Creating Accessible Videos
Videos are a great way to convey information to your students. To provide equal educational access for all, you need to make videos accessible. Like in Word, PowerPoint, and other instructional materials, many of the same practices apply to videos.
- Do not use color to denote meaning.
- Use large enough and clear enough fonts to be legible.
- Color contrast should be at least 7:1.
- In addition to those considerations, videos should have captions or a transcription.
Benefits of using captions
Captions allow a student who is deaf or low hearing to get the full effect of an instructional video and can also benefit other students in different situations, for example:
- English Learners can see the words at the same time they are listening
- In noisy environments, you can read the content
- You can search terms in the caption text
- Reading and listening at the same time increases the depth of learning and improves comprehension( A Rising Tide' at educause.edu )
- When the audio is not clear, reading the subtitles clarify content
- Students with a learning disability benefit from the closed captions
How do I add captions to my videos?
These are a few ideas on how to add closed captions to your videos:
- A quick way to get started on creating captions is to upload your video to YouTube.

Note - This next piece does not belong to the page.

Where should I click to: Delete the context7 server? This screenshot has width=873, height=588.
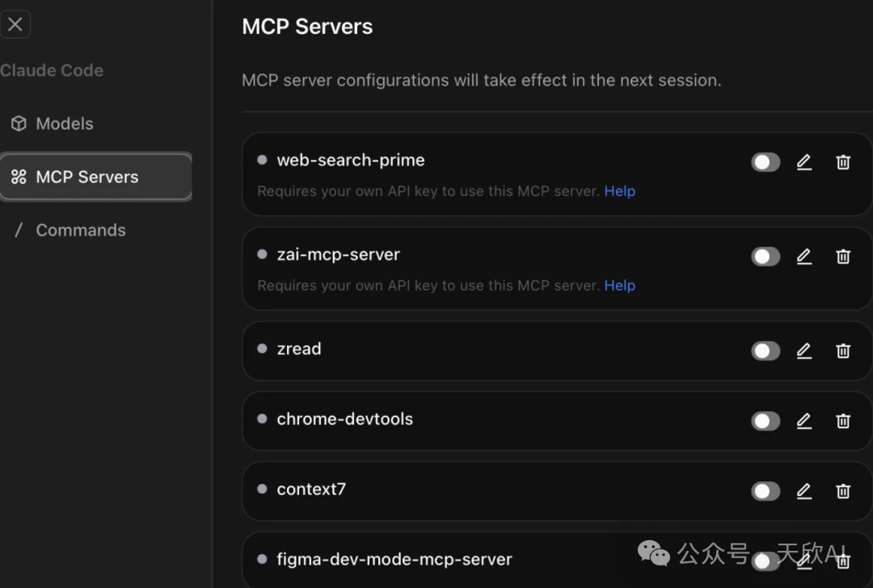coord(843,491)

You will need to edit the captions for accuracy. Guides on using YouTube for captioning .
- At CSUF, the department of Online Education and Training offers captioning services for videos created by instructors .
- To add captions to videos that have copyright, please contact the Academic Technology Center.
Note: If you are using a copyrighted video, you may need to pay an outside vendor to caption it for you. You cannot upload it to YouTube, nor submit it to OET for captioning.